» **PREGUNTAS DEL MATERIAL**:
(1) Reproduce el fragmento de la entrevista sobre la economía mundial que va de "Yo no veo una" a "económica ya pasó?".
(2) Según la entrevista sobre la economía mundial, ¿en qué zona espera el FMI que se produzca una recuperación?

» **TEXTO MOSTRADO**:

=-=-=-=-=

Yo no veo una relación muy definitiva entre los eventos geopolíticos y la política monetaria de Estados Unidos. Lo que claramente sí vemos es que cualquier cosa que afectara el crecimiento económico estadounidense podría generar una reacción de la Reserva Federal, pero tampoco vemos este escenario probable en el (plazo) inmediato.

Si descontamos estos problemas geopolíticos, ¿el FMI puede decir que lo peor de la desaceleración económica ya pasó?

Lo que pasa es que la economía mundial ya le dio vuelta a la crisis financiera desde finales de 2009-2010. Había bajado mucho el PIB, pero a partir de esa fecha hemos tenido una recuperación, aunque estamos muy lejos de haber terminado esa fase porque en muchos lugares la producción sigue siendo baja, el desempleo continúa muy elevado y, por lo tanto, aún no hemos terminado con ese trabajo de consolidación. Pero seguimos en eso y quizás se requerirán varios años antes de terminar.

¿Cuál es la región que más le preocupa al FMI sobre esta recuperación mundial?

En general, creo que estamos mucho menos preocupados hoy que hace uno o dos años por el dinamismo económico de algunas regiones. Hay algunos países que siguen mostrando buenas condiciones y si bien ya no es un asunto que nos preocupa tanto, donde sí esperamos que se recupere es en la zona del euro.

¿No preocupa esta nueva tendencia de crecimiento económico de China, luego de que años atrás llegó a tener tasas más elevadas que las que ahora observamos?

=-=-=-=-=

» **DATOS DE ORIGEN**:
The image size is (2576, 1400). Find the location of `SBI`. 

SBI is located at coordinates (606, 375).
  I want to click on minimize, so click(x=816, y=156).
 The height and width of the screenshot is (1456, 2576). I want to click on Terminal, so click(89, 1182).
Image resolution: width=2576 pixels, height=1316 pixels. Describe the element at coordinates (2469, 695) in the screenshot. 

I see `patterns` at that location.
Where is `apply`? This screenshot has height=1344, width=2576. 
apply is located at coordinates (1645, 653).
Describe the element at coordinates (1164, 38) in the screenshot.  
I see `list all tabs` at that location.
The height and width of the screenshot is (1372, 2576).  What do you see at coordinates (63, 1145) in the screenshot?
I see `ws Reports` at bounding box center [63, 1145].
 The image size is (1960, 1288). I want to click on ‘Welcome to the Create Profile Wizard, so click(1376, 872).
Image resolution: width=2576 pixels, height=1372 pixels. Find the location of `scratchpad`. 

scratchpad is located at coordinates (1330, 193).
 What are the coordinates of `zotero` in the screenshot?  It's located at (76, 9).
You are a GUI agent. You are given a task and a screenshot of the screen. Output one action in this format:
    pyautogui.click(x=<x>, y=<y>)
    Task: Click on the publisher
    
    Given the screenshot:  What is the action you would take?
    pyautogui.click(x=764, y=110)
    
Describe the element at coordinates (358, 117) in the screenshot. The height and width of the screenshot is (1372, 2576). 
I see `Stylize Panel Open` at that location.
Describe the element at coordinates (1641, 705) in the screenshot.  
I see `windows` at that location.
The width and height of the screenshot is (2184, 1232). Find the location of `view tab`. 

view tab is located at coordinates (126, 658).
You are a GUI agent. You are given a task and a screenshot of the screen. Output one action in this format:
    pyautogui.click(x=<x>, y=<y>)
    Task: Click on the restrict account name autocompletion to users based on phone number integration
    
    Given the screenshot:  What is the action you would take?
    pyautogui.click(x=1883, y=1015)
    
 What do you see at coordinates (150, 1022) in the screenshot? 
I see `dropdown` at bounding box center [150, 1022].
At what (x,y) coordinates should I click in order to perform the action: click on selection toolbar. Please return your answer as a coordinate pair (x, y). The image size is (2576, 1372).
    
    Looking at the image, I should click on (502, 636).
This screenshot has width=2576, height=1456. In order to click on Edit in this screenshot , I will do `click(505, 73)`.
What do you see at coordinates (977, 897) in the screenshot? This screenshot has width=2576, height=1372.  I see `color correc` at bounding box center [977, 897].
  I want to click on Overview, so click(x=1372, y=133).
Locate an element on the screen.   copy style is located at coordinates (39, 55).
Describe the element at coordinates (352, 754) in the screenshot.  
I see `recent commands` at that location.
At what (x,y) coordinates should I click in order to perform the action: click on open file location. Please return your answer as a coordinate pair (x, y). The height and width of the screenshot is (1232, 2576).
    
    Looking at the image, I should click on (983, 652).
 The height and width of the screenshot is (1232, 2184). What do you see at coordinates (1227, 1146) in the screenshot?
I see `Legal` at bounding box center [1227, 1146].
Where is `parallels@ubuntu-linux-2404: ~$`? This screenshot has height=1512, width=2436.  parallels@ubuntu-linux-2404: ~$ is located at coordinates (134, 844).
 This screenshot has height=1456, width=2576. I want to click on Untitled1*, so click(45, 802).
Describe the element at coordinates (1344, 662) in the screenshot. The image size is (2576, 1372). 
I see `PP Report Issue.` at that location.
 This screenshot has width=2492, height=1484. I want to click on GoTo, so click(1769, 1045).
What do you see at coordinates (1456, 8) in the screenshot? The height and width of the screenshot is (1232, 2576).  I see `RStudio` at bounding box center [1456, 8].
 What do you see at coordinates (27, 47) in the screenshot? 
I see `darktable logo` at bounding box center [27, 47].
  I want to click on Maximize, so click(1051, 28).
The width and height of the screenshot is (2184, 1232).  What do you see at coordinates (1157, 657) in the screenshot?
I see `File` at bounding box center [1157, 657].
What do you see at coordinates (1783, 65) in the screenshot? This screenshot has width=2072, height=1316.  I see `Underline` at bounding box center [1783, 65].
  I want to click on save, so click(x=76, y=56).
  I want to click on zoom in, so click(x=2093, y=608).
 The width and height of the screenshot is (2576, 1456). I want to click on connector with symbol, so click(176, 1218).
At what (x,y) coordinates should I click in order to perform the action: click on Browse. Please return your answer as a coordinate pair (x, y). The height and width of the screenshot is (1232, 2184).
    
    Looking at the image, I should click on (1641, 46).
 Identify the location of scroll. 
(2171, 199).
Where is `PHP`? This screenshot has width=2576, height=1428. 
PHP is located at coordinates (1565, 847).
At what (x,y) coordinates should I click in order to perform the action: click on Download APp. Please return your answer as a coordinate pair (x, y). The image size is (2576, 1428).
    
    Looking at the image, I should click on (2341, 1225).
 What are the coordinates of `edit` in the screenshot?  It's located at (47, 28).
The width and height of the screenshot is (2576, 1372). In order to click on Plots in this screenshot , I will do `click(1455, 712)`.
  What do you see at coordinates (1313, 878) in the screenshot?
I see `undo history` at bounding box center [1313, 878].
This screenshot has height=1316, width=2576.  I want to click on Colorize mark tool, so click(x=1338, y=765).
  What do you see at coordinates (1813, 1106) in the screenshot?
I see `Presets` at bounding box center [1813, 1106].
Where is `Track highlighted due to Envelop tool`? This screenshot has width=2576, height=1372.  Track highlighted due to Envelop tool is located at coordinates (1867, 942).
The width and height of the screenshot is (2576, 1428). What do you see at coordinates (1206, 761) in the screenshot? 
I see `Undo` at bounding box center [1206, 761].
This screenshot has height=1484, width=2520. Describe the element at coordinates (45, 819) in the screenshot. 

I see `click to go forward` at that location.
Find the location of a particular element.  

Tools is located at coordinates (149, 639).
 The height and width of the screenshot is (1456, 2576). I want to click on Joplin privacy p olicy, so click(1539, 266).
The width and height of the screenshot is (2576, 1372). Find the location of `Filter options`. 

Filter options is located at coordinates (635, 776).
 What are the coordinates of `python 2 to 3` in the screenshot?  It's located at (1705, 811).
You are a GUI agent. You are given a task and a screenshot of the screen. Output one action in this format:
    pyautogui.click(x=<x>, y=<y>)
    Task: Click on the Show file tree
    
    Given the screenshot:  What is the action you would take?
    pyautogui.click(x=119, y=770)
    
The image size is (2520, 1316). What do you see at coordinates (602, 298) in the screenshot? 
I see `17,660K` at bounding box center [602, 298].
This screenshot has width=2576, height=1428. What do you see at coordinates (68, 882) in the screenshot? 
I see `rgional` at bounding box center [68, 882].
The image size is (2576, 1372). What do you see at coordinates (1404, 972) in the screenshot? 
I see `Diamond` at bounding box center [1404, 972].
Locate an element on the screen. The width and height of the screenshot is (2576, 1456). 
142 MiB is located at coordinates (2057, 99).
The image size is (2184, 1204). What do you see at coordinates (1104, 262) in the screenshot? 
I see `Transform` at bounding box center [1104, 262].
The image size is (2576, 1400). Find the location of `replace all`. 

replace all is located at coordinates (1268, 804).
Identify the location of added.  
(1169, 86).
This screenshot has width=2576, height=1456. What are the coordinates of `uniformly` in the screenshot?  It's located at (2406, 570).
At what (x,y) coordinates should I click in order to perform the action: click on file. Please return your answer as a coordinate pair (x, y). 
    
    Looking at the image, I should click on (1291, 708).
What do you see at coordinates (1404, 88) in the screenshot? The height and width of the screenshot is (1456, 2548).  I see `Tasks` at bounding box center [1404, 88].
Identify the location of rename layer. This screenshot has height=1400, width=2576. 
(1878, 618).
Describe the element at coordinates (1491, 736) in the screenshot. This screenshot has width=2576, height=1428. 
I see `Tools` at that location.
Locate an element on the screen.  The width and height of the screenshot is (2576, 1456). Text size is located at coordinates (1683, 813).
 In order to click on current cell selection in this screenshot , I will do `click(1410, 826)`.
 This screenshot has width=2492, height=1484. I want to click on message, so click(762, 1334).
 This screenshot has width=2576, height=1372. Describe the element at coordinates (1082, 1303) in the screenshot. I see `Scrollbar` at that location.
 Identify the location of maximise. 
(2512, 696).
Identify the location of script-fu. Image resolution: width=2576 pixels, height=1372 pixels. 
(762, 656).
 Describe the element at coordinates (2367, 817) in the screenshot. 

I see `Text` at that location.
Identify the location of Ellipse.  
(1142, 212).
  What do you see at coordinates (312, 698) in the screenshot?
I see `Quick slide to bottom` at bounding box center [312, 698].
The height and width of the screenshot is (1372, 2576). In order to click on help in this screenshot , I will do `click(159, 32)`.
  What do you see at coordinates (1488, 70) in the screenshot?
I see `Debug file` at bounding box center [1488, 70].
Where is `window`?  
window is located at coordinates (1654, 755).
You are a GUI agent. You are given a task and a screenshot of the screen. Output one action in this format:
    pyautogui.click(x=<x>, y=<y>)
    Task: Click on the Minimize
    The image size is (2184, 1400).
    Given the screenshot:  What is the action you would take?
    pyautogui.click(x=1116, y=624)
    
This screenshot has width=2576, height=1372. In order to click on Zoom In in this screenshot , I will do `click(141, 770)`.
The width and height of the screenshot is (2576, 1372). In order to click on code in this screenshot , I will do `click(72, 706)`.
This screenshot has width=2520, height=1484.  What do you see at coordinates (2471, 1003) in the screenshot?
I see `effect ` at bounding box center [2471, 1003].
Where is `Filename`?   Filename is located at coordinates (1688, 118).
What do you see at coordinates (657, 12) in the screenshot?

=-=-=-=-=

» **LISTA DE SOLUCIONES**:
(1)
Yo no veo una relación muy definitiva entre los eventos geopolíticos y la política monetaria de Estados Unidos. Lo que claramente sí vemos es que cualquier cosa que afectara el crecimiento económico estadounidense podría generar una reacción de la Reserva Federal, pero tampoco vemos este escenario probable en el (plazo) inmediato.

Si descontamos estos problemas geopolíticos, ¿el FMI puede decir que lo peor de la desaceleración económica ya pasó?

(2) En la zona del euro.